— OBJECTIVE —
Give each non-blank line of the dataset items below as one string in a JSON list, covering every item.

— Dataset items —
══════════

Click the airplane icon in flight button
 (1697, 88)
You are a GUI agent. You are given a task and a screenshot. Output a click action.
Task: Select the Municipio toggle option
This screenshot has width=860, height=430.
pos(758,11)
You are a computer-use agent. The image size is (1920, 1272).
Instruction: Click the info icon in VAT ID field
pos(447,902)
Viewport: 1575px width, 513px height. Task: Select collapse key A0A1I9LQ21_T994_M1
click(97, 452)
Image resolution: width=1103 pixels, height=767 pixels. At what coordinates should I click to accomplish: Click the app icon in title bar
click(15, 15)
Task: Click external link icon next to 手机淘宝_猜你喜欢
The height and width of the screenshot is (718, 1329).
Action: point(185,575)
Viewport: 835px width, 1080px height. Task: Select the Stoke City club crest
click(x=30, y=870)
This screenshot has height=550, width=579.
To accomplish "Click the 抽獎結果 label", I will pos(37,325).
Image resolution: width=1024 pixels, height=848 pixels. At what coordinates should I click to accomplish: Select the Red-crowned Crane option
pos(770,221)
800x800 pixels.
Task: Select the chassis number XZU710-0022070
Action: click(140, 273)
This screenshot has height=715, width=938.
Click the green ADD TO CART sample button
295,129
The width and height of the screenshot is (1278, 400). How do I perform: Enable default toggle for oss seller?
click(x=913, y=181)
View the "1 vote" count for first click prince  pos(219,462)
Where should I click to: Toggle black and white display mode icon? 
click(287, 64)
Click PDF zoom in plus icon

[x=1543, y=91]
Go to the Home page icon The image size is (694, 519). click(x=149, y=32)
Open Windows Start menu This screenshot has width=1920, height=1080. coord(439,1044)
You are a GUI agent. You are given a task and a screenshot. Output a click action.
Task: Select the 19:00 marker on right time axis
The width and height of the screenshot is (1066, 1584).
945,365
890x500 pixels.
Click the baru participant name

══════════

— FINAL RESULT —
[
  "Click the airplane icon in flight button",
  " (1697, 88)",
  "You are a GUI agent. You are given a task and a screenshot. Output a click action.",
  "Task: Select the Municipio toggle option",
  "This screenshot has width=860, height=430.",
  "pos(758,11)",
  "You are a computer-use agent. The image size is (1920, 1272).",
  "Instruction: Click the info icon in VAT ID field",
  "pos(447,902)",
  "Viewport: 1575px width, 513px height. Task: Select collapse key A0A1I9LQ21_T994_M1",
  "click(97, 452)",
  "Image resolution: width=1103 pixels, height=767 pixels. At what coordinates should I click to accomplish: Click the app icon in title bar",
  "click(15, 15)",
  "Task: Click external link icon next to 手机淘宝_猜你喜欢",
  "The height and width of the screenshot is (718, 1329).",
  "Action: point(185,575)",
  "Viewport: 835px width, 1080px height. Task: Select the Stoke City club crest",
  "click(x=30, y=870)",
  "This screenshot has height=550, width=579.",
  "To accomplish \"Click the 抽獎結果 label\", I will pos(37,325).",
  "Image resolution: width=1024 pixels, height=848 pixels. At what coordinates should I click to accomplish: Select the Red-crowned Crane option",
  "pos(770,221)",
  "800x800 pixels.",
  "Task: Select the chassis number XZU710-0022070",
  "Action: click(140, 273)",
  "This screenshot has height=715, width=938.",
  "Click the green ADD TO CART sample button",
  "295,129",
  "The width and height of the screenshot is (1278, 400). How do I perform: Enable default toggle for oss seller?",
  "click(x=913, y=181)",
  "View the \"1 vote\" count for first click prince  pos(219,462)",
  "Where should I click to: Toggle black and white display mode icon? ",
  "click(287, 64)",
  "Click PDF zoom in plus icon",
  "[x=1543, y=91]",
  "Go to the Home page icon The image size is (694, 519). click(x=149, y=32)",
  "Open Windows Start menu This screenshot has width=1920, height=1080. coord(439,1044)",
  "You are a GUI agent. You are given a task and a screenshot. Output a click action.",
  "Task: Select the 19:00 marker on right time axis",
  "The width and height of the screenshot is (1066, 1584).",
  "945,365",
  "890x500 pixels.",
  "Click the baru participant name"
]